## FRAGMENTO PROPORCIONADO
++++++++++++++++++++

Cuando se pregunta quién es el actor más importante desde el punto de vista político en un mundo globalizado, a menudo se sigue respondiendo: el Estado nacional. Esta respuesta tiene una larga tradición, también en la filosofía. El Estado nacional pareció ser durante mucho tiempo el protagonista de la escena mundial, el actor determinante del acontecer político, económico y social. Así, cuando los libros de historia relatan los acontecimientos globales de los últimos 200 años, hablan fundamentalmente de los Estados nacionales y de sus representantes.
Desde la perspectiva de la filosofía práctica, la característica fundamental del Estado nacional es su soberanía. La soberanía es la expresión de su independencia, o, más exactamente: la expresión de su derecho a la autodeterminación. La soberanía del Estado significa fundamentalmente dos cosas. Por una parte, el Estado es soberano internamente, lo que quiere decir que toma sus decisiones autónomamente y organiza su vida política interna de forma independiente. Al mismo tiempo, la soberanía del Estado hace referencia a las relaciones exteriores, esto es, el Estado es soberano para organizar las relaciones políticas con sus vecinos de forma independiente. El Estado puede entablar relaciones diplomáticas, cerrar pactos o integrarse en instituciones internacionales para colaborar con otros países. El sistema de Naciones Unidas se basa fundamentalmente en este derecho de autodeterminación de los Estados, por lo que el principio de no injerencia en los asuntos de los Estados soberanos ha sido, y sigue siendo en gran medida, uno de sus pilares más importantes.
Si se echa una mirada a la historia de la filosofía, este énfasis en el Estado como el actor principal en el plano global lo encontramos, por ejemplo, en Immanuel Kant (1724-1804). El discurso actual de la globalización se remite constantemente a la autoridad de Kant y de su escrito La paz perpetua (1795). En este escrito, que está estructurado a modo de tratado de paz, Kant distingue entre el derecho público, el derecho de gentes o derecho internacional y el derecho cosmopolita. Cuando se pregunta por el desarrollo de la dinámica global, se concede especial importancia al derecho internacional, es decir, al derecho interestatal. En el origen de los procesos globales está, pues, el Estado, que en la concepción kantiana del derecho internacional es el actor primordial. Los procesos globales son el resultado de la interacción entre Estados o de su cooperación ante los problemas emergentes.
Cuando Kant se ocupa de la convivencia entre los hombres del mundo entero, el principal punto de referencia es el Estado nacional. Él es el actor primordial, pues es él el que une a los hombres y el que mejor puede resolver, a través de un orden republicano, los problemas de la vida en común. Así pues, describir la globalización significa dar cuenta de las interacciones entre los Estados nacionales.

++++++++++++++++++++

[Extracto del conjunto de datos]
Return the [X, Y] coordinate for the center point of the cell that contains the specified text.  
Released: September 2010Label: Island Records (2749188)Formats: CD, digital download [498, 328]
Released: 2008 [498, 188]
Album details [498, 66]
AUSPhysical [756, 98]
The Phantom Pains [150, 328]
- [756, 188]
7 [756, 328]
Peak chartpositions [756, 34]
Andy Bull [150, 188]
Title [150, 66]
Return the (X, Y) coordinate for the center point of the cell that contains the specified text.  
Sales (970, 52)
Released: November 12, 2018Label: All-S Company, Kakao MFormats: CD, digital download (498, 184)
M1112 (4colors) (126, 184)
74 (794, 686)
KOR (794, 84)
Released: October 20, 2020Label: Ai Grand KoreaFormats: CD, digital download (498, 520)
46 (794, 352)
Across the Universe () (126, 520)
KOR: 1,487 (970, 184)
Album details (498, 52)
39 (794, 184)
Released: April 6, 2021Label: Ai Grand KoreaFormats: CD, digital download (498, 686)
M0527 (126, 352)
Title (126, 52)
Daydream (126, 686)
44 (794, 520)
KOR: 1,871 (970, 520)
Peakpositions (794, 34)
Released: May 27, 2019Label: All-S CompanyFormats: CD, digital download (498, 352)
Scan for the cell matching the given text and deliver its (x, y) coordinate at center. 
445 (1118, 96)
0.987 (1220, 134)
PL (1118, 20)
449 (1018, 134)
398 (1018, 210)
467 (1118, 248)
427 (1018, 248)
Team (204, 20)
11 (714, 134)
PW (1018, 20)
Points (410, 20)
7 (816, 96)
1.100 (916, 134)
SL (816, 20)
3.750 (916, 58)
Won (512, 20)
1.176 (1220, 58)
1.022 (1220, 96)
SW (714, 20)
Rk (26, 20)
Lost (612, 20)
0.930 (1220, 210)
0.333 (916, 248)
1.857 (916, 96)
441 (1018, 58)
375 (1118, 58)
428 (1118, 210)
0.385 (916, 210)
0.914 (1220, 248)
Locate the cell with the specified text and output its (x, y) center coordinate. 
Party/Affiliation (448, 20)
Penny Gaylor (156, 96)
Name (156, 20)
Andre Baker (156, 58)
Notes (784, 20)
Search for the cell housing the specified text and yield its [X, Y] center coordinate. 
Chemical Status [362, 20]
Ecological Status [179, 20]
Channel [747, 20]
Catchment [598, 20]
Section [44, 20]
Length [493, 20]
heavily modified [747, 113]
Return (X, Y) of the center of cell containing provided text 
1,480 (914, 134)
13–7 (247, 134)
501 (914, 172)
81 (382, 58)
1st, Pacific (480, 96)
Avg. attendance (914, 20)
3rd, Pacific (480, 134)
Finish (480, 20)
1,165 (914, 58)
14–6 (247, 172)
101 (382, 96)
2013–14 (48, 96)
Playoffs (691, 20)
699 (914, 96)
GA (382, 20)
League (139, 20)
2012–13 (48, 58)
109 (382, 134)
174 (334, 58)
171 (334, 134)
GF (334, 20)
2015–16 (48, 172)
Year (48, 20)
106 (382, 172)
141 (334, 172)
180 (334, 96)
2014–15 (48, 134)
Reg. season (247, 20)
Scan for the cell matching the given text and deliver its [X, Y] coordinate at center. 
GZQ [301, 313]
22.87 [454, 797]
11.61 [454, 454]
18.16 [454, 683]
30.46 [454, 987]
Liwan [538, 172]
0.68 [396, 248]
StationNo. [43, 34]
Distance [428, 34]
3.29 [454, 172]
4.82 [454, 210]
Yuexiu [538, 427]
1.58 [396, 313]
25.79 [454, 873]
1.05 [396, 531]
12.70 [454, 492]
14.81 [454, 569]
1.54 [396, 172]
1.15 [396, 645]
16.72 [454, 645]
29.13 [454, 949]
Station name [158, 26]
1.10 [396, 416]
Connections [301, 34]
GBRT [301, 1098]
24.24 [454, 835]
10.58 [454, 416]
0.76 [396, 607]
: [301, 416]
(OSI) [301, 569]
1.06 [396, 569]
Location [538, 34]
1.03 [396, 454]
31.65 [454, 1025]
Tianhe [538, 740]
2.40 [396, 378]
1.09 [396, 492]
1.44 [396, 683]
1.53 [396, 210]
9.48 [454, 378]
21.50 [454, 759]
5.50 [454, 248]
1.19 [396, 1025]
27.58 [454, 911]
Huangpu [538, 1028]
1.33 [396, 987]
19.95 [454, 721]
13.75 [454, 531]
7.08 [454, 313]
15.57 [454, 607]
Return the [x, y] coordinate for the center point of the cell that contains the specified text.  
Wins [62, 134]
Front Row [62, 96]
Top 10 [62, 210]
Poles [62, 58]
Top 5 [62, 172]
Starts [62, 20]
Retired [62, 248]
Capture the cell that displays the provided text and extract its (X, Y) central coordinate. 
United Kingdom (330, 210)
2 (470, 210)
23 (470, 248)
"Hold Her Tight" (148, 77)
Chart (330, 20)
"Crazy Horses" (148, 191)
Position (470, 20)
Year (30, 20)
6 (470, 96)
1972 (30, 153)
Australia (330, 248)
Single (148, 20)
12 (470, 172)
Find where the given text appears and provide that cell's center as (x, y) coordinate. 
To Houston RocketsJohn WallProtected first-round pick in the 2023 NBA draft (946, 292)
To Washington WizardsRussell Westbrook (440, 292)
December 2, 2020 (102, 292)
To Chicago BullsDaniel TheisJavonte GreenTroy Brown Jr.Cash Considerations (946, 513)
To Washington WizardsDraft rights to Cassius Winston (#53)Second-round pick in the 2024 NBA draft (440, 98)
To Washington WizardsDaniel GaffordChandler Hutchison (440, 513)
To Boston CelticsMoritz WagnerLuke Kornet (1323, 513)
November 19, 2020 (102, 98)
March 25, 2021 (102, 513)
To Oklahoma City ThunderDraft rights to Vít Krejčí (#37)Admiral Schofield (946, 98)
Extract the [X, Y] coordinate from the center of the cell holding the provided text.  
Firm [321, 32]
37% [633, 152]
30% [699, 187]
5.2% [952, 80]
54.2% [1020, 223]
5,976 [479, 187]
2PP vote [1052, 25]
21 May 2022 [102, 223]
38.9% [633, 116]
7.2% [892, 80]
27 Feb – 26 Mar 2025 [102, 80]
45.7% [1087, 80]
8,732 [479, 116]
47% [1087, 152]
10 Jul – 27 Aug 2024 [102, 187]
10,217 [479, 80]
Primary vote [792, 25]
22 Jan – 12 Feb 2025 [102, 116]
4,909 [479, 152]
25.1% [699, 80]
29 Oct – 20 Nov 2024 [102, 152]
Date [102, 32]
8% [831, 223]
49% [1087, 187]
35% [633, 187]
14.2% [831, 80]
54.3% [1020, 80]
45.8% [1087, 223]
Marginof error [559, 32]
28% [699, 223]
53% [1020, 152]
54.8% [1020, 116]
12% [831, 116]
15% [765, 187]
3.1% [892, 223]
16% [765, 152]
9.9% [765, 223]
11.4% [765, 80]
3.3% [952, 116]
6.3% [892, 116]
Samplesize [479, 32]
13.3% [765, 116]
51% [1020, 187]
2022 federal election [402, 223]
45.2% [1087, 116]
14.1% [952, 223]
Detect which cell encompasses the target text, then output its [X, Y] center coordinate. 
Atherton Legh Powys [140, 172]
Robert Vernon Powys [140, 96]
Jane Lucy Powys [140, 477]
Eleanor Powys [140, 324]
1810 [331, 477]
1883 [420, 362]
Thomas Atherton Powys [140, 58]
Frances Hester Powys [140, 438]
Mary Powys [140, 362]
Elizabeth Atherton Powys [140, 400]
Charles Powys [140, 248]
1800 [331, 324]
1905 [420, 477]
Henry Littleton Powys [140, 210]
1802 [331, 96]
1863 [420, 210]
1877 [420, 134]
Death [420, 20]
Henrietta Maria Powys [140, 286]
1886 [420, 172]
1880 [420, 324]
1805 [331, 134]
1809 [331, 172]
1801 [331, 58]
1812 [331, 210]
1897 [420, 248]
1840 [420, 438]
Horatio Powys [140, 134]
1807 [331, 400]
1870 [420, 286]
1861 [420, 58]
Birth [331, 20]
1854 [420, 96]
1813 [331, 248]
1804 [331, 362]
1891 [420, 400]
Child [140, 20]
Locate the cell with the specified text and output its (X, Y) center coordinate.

++++++++++++++++++++

## INSTRUCCIONES
a – Cita sin cambios el tramo del fragmento sobre el Estado nacional que va desde "Si se echa una" hasta "los problemas emergentes.".
b – Encuentra todas las filas que contienen la palabra "deliver" y cópialas completas, teniendo en cuenta las mayúsculas y minúsculas.
El fragmento sobre el Estado nacional no guarda ninguna relación con las filas.

## RESPUESTAS EN ORDEN
a –
Si se echa una mirada a la historia de la filosofía, este énfasis en el Estado como el actor principal en el plano global lo encontramos, por ejemplo, en Immanuel Kant (1724-1804). El discurso actual de la globalización se remite constantemente a la autoridad de Kant y de su escrito La paz perpetua (1795). En este escrito, que está estructurado a modo de tratado de paz, Kant distingue entre el derecho público, el derecho de gentes o derecho internacional y el derecho cosmopolita. Cuando se pregunta por el desarrollo de la dinámica global, se concede especial importancia al derecho internacional, es decir, al derecho interestatal. En el origen de los procesos globales está, pues, el Estado, que en la concepción kantiana del derecho internacional es el actor primordial. Los procesos globales son el resultado de la interacción entre Estados o de su cooperación ante los problemas emergentes.

b –
Scan for the cell matching the given text and deliver its (x, y) coordinate at center. 
Scan for the cell matching the given text and deliver its [X, Y] coordinate at center. 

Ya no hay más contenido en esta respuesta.